Nova Scotia Power has called in crews from as far away as Hyrdo Quebec and has more than 1,000 people dedicated to storm response, including frontline crews, damage assessors, planners, engineers, support staff, and customer care representatives.

Crews will begin restoring power as soon as it’s safe to do so, Nova Scotia Power says in a media release, but when winds are gusting above 80 km/hour, they have to make on-site assessments of whether to stand down for safety. Restorations may not be able to begin until winds subside on Friday.

“Weather forecasts suggest this could be the most damaging storm since Post Tropical Storm Arthur,” Hutt said. “Customers should be prepared for power outages lasting through the weekend, and perhaps into early next week. Freezing temperatures are predicted, so please plan for the safety of yourself and your family.”

Nova Scotia Power has opened up its four payment depots in Kentville, Chester, Stellarton and Shelburne, as well its head office in Halifax, as comfort centres. Customers who’ve lost power will be able to warm up, have some coffee or hot chocolate, and recharge their devices. In Shelburne the location is 261 Ohio Road.
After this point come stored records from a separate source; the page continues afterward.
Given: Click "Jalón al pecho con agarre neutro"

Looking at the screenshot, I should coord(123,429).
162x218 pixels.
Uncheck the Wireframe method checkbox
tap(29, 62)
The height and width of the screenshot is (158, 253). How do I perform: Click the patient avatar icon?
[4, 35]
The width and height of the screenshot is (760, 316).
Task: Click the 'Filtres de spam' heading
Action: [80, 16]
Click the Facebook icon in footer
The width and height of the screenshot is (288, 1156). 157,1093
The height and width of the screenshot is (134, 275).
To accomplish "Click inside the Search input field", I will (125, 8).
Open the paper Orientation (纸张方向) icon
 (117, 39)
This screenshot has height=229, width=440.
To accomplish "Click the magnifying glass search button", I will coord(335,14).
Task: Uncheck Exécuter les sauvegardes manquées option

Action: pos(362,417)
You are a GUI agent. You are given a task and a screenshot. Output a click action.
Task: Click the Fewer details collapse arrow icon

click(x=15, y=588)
Comfort centres are also being set up elsewhere in the region. Local EMO organizations have been posting information on Facebook.
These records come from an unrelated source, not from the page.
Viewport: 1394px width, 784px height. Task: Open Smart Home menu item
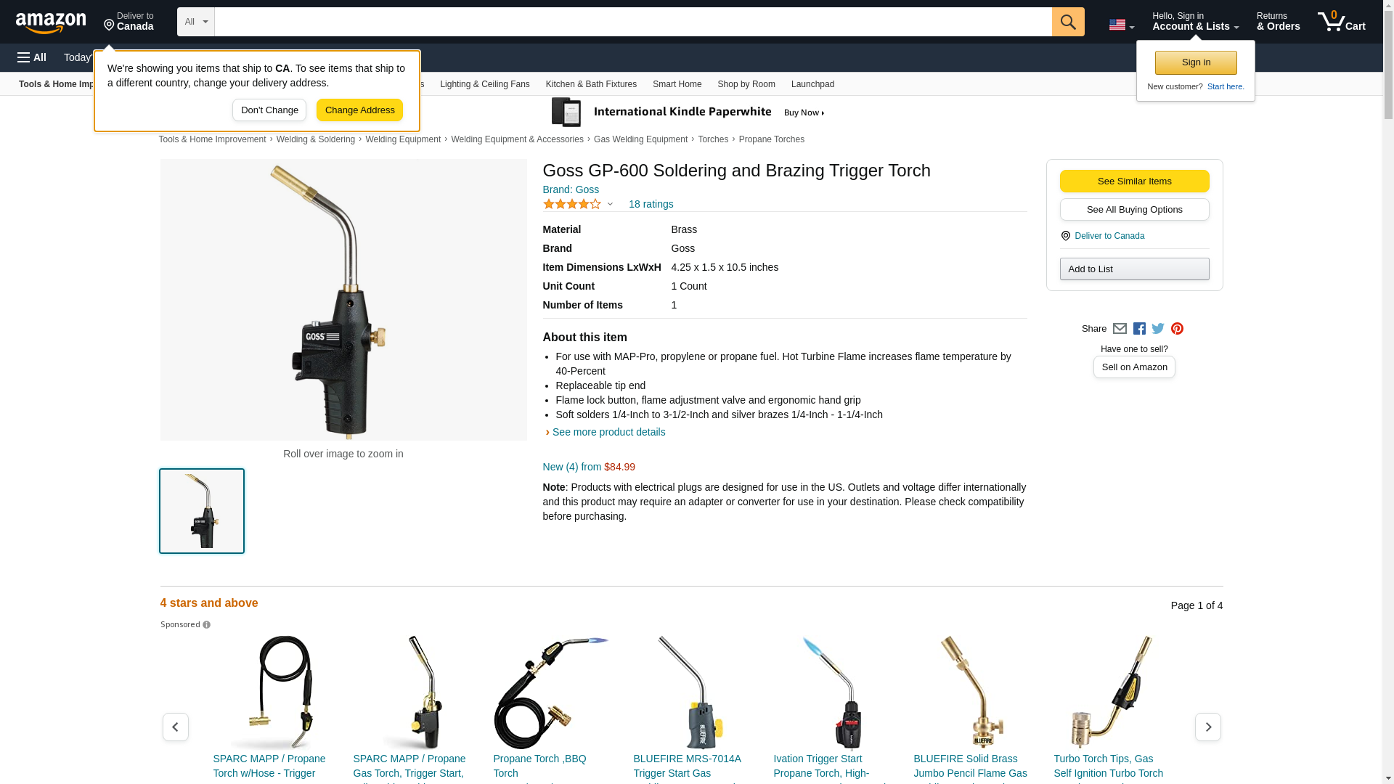677,84
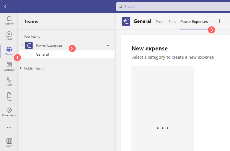Switch to the Files tab

pos(172,22)
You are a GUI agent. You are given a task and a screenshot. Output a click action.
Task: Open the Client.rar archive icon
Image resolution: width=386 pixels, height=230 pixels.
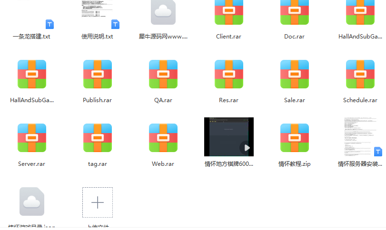pyautogui.click(x=229, y=12)
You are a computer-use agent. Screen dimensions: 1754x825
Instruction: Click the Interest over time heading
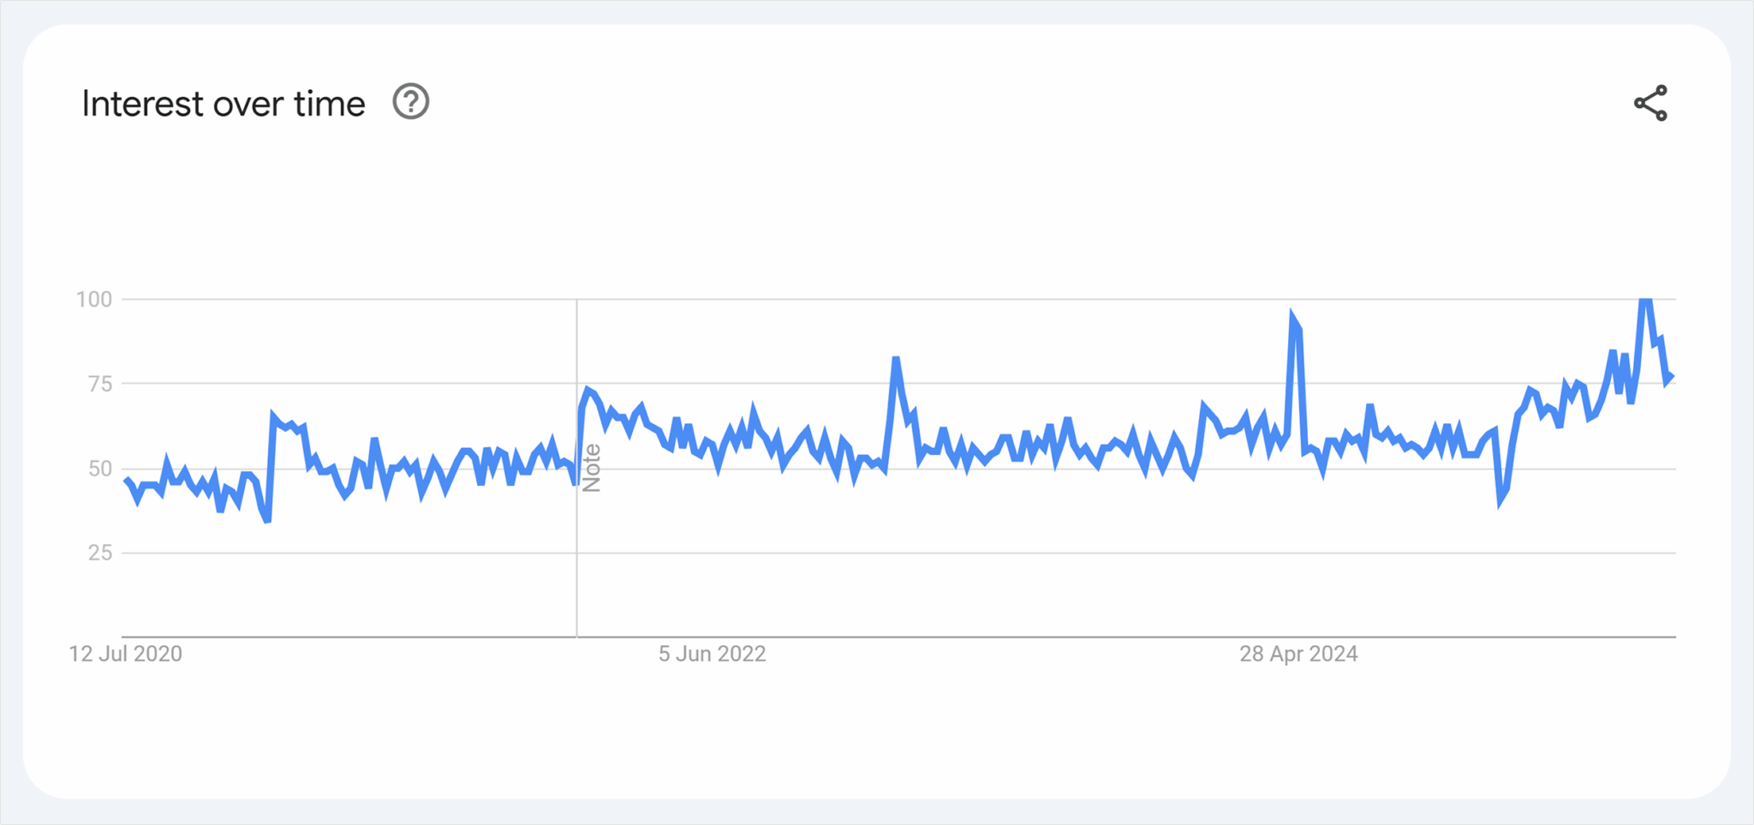pos(222,103)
The Municipality of Argyle has a map on its website that shows where comfort centres are located and which ones are open during severe weather. Click here and scroll down on page.

In Shelburne County, some residents went up to three days without power during last week’s wind storm. Comfort centres are being mobilized for this storm. The Barrington and Town of Clark’s Harbour Emergency Management Organization, for instance, will have centres set up at these locations: Woods Harbour Community Centre (6881 Highway 3, Central Woods Harbour) - will open a comfort centre on Thursday, Jan. 4 from 8 a.m. to 10 p.m. (or longer if needed). Port Clyde Fire Hall (285 Port LaTour Rd, Clyde River) will open a comfort centre when the power goes off. They advise their comfort centre will be equipped with stoves, charging stations, heat and washrooms.